Maybe it’s time your video camera caught up with your television monitor. You could have been excused in the HD/1080p TV era if your camera was flat, rectangular, and capable of making phone calls. But if you want to take advantage of the contemporary 4K-display age, capturing landscapes or shooting in the absence of natural light, the hole-punch size lens on your smartphone will always pale in comparison to what you can do with a camcorder. Happily, the new age of user-friendly camcorders doesn’t entail carrying a huge box on your shoulder or any geek-like technical proficiency.
With its sleek appearance, you mightn’t recognize Sony’s FDR-AX700 4K HDR ($1,900) as a relative of the camera you owned before the smartphone revolution. Nor does it perform like it. Its 4K resolution upgrades the old gold standard of 1080p with twice the amount of pixels, making it easier than ever for amateurs to shoot professional-grade video. If you’re thinking your iPhone, Samsung Galaxy or Google Pixel already shoots in 4K, remember that the Sony 4K HDR facilitates those pixels with a lens, professional-grade sensors and image processors that are simply too large to fit inside of cell phones and smaller cameras.
The 29mm Zeiss lens captures luminous high-dynamic-range video. It’s primarily a wide-angle lens, ideal for filming landscapes, but the 12x optical zoom adds versatility, allowing you to capture far away subjects without sacrificing quality. The image sensor, which captures light through the lens and transforms it into a digital image, is the same as the one-inch CMOS sensor that Sony uses in some of its professional-grade video cameras. The image processor, which converts raw data into a format that can be stored on a memory card, is the Bionz X borrowed from the company’s most expensive DSLR digital cameras.
But don’t let these professional-grade specs scare you. The operation of the Sony 4K HDR is essentially point and shoot. Choose between one of the four built-in neutral density filters, press record, and the camera will handle everything else. It even has a built-in HDMI port, so you can view your footage by plugging it directly into the television.
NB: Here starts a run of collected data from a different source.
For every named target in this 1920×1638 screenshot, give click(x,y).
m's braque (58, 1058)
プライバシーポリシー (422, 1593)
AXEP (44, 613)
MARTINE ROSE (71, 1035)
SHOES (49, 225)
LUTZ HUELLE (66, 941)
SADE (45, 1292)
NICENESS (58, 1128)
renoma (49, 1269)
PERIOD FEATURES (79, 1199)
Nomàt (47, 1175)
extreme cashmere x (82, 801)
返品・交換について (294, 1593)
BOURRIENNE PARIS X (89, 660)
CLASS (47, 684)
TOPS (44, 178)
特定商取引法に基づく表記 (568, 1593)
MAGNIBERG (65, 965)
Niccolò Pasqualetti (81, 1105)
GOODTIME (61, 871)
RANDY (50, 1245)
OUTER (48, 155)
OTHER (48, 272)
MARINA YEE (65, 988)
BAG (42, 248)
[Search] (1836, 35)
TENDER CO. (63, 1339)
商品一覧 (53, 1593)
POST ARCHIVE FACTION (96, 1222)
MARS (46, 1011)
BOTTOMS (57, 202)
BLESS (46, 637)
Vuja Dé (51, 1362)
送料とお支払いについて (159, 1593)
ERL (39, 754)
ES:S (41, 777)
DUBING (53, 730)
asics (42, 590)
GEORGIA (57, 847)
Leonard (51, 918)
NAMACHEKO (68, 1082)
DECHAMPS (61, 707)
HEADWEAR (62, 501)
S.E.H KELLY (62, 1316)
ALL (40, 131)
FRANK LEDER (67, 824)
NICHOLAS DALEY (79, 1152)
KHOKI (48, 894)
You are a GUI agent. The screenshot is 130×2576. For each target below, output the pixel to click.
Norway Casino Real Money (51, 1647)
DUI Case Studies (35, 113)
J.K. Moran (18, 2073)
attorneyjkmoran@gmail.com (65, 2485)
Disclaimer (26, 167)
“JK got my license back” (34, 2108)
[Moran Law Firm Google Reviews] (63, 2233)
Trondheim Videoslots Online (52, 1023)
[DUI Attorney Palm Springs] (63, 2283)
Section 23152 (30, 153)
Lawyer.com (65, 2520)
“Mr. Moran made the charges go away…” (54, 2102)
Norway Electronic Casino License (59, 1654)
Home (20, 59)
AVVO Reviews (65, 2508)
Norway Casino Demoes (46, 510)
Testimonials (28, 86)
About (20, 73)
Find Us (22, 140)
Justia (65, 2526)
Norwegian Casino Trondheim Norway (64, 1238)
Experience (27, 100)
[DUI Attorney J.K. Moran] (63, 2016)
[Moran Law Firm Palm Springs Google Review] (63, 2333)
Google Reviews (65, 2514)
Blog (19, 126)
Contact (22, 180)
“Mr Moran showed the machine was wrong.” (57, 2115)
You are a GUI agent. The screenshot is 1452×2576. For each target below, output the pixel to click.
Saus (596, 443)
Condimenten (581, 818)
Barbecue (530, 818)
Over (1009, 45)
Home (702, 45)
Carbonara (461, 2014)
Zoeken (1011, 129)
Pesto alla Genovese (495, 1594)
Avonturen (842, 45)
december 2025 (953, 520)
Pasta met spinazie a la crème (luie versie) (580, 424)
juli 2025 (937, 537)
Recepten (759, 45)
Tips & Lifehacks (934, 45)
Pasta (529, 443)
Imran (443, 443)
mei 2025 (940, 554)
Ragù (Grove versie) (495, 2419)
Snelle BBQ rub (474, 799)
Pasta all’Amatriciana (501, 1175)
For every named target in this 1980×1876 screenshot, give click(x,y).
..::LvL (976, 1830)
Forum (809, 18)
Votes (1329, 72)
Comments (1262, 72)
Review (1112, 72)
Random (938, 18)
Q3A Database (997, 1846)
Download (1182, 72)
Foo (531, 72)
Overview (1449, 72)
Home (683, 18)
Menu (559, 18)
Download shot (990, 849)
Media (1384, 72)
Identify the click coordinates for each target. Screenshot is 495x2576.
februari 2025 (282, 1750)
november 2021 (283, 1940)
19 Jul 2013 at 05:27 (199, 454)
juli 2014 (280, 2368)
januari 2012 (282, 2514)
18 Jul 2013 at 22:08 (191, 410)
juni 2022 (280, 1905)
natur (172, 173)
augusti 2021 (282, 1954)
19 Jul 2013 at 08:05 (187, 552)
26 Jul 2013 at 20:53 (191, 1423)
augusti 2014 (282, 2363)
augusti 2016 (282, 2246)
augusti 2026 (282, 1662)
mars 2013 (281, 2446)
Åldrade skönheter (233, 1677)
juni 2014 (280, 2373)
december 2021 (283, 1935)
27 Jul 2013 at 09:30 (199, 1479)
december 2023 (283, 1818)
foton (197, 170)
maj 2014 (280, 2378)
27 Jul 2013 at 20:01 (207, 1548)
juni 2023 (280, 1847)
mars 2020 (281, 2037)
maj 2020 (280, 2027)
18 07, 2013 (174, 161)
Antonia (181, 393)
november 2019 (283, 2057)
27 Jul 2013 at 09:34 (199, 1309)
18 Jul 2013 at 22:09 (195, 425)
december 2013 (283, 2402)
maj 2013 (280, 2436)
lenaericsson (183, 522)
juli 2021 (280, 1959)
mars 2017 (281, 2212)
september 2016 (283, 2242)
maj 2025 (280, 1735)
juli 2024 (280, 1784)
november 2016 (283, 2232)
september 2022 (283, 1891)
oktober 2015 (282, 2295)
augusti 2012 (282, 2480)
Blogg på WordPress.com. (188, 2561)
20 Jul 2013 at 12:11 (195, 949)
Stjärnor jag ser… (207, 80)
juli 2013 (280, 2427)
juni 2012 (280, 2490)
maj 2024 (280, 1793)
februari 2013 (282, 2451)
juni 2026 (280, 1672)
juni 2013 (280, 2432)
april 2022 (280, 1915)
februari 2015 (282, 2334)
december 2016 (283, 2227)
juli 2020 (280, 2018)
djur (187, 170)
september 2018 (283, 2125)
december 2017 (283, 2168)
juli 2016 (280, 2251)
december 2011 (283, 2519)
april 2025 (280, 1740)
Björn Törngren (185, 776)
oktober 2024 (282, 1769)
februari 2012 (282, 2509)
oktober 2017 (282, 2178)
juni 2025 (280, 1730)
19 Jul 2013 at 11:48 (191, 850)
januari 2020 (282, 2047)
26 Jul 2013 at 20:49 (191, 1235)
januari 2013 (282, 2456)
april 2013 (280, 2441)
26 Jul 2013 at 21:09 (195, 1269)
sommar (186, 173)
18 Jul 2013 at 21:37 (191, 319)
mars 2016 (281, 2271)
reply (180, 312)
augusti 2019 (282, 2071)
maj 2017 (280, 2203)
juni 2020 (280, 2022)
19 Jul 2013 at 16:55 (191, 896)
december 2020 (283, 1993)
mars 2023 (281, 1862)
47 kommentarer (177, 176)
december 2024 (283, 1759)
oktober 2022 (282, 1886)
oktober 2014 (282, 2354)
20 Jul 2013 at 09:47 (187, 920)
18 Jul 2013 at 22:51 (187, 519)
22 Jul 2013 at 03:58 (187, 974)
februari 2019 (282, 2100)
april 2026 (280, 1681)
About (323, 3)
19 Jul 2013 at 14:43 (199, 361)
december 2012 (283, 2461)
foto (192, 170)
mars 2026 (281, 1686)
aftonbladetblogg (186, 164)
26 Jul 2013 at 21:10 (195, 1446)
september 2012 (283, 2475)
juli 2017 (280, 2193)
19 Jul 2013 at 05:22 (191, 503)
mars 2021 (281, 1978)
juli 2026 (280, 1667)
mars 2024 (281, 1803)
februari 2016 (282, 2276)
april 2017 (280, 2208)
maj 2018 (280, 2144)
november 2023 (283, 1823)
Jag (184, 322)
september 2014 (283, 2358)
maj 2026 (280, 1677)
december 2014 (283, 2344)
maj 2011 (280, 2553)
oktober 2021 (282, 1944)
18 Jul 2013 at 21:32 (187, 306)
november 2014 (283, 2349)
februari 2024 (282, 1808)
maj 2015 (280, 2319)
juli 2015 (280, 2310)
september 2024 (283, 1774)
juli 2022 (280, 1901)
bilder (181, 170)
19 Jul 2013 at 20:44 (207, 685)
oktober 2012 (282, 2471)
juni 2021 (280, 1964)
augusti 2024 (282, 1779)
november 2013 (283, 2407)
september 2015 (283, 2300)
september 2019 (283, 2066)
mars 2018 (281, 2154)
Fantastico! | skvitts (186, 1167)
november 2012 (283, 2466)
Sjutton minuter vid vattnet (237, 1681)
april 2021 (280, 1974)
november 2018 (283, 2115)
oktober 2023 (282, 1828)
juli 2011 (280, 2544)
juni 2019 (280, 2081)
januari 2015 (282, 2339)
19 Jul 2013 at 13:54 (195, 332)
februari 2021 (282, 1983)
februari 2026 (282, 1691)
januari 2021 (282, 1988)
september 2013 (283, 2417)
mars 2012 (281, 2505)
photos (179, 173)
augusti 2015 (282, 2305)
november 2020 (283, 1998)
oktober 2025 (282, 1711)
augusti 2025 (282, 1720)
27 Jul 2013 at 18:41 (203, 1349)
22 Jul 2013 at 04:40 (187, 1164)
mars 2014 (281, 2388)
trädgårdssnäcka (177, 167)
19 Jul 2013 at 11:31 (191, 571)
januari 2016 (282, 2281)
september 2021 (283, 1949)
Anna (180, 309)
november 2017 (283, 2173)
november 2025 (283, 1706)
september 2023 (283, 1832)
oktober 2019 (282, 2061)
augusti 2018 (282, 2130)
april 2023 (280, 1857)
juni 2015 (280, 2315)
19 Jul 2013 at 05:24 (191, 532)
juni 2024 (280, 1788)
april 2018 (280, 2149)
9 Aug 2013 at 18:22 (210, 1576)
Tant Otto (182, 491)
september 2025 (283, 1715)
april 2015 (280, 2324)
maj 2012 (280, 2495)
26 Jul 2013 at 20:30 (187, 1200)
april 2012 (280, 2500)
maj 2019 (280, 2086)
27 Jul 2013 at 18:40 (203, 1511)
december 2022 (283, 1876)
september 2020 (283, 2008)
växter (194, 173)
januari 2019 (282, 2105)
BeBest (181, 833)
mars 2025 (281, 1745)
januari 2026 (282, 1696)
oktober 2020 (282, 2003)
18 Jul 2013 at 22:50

An ideal camera for travel, the Sony 4K HDR is compact and designed for handheld use. It also features two SD slots to record across two different memory cards without interruption.
Should shooting in true 4K inspire you to step up your filmmaking game, some advanced options will assist in your post-production and the camcorder also has a manual setting that provides an easy way of learning the ins and outs of aperture and shutter speed. What else could the budding Spielberg ask for?